MÁS QUE ANTES. George Orwell, a pesar de no haber visitado nunca Estados Unidos, o quizás precisamente por eso, tenía una imagen muy pobre de la nueva potencia mundial. Fue uno de los miles de londinenses que soportaron con una mezcla de gratitud y de rencor la presencia intrusiva de soldados del Tío Sam en Gran Bretaña. En vísperas del Día D, ese contingente llegó a representar arriba del millón 600 mil efectivos, dato que describe mejor que cualquier otro los gigantescos engranajes que movilizó la maquinaria bélica estadounidense.

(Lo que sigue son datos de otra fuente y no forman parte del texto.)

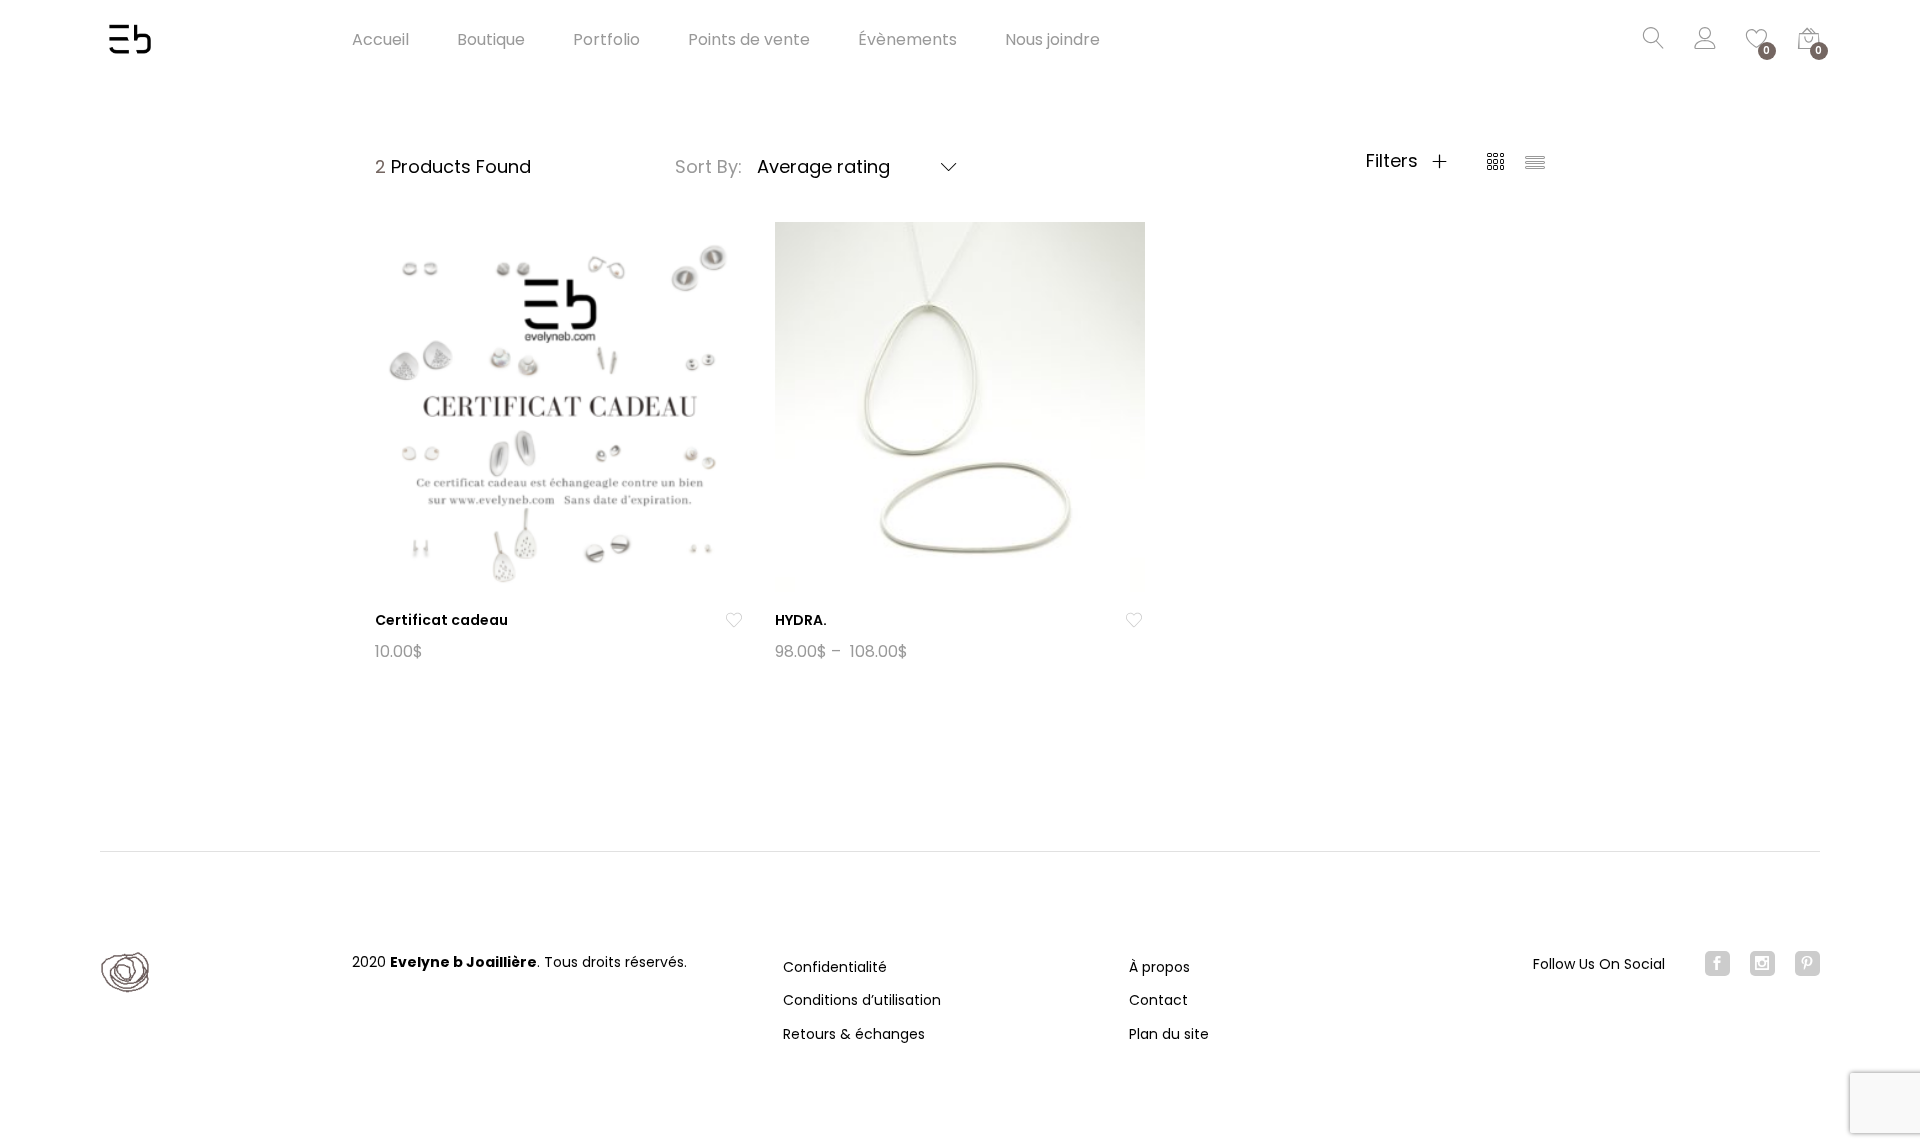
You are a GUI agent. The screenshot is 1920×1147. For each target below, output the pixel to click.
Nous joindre (1052, 40)
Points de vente (749, 40)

El desencuentro del autor de Homenaje a Cataluña y de Rebelión en la granja y 1984 con el capitalismo y con los Estados Unidos provenía de muchos frentes: de su aversión al comercio y al mercantilismo, de su rechazo a los rascacielos y las grandes ciudades, de su odio al automóvil, de sus lealtades a un socialismo de cuño conservador, agrario, pueblerino, anclado al pub, a la vida sencilla y a los ritos parroquiales de pueblo chico. A diferencia de Churchill, que hoy tiene algo de estrella declinante, Orwell ahora es mucho más de lo que fue en su época, donde calificaba como hombre de coraje por su lucha contra el estalinismo, como ensayista notable y como autor de dos novelas interesantes y de sesgo profético. Hoy, sin embargo, es bastante más que eso, y tanto la revaluación de sus obras como sus constantes denuncias a los abusos del poder le confieren la estatura de un héroe incombustible para las causas prioritarias de los días que corren.